The task: Can you continue the article on software security attestation for federal suppliers, picking up after its last sentence and ignoring the entries that come after it?

Excerpted passage:
◆ ◆ ◆ ◆ ◆

New Software Development Security Attestation and Related False Claims Act Liability for Commercial and Noncommercial Software Developers and Suppliers
Software producers at all levels in the federal supply chain should prepare to attest that their software development practices comply with National Institute of Standards and Technology (NIST) standards supported by artifacts that demonstrate secure software development and by the software bill of materials.
On Sept. 14, 2022, the Office of Management and Budget (OMB) issued guidance establishing time frames for requiring all federal agencies to only use software provided by developers (producers) who can attest in writing to complying with the NIST-specified secure software development framework (NIST SP 800-218) and NIST software supply chain security guidance. OMB’s actions implement President Joe Biden’s May 12, 2021 Executive Order requiring NIST to identify practices that enhance the security of the software supply chain.

◆ ◆ ◆ ◆ ◆

Supplied data:

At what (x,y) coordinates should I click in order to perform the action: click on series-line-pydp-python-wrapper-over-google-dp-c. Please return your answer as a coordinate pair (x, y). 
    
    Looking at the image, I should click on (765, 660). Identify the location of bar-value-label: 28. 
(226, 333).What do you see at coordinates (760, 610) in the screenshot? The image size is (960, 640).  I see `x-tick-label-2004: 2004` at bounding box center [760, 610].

◆ ◆ ◆ ◆ ◆

Response for this exercise:
OMB’s memorandum could have far-reaching implications for developers and federal suppliers. “Software” for this purpose includes firmware, operating systems, applications and application services (e.g., cloud-based software), as well as products containing software. OMB’s memorandum implies that this attestation requirement is meant to ripple through the supply chain so that all software used on agency information systems or affecting agency information – from laptops and servers to printers and IoT connected devices – could need an attestation.
Federal agencies are directed to obtain an attestation, either from the software producer or, potentially, for critical software, from a third-party assessor. Although the form of the attestation is not final, the OMB directive indicates it will include a statement attesting that the software producer follows secure development practices and tasks. Where a software producer cannot provide an attestation with respect to all specified development practices, it will be required to identify those practices to which it cannot attest, document practices it has in place to mitigate those risks, and develop a plan of action and milestones. In support of the attestation, agencies can also request artifacts that demonstrate conformance to secure software development practices, as needed. Agencies may also request a software bill of materials (SBOM) and require that the SBOM be provided in a format approved by the National Telecommunications and Information Administration (see the NTIA SBOM website for more information on SBOMs).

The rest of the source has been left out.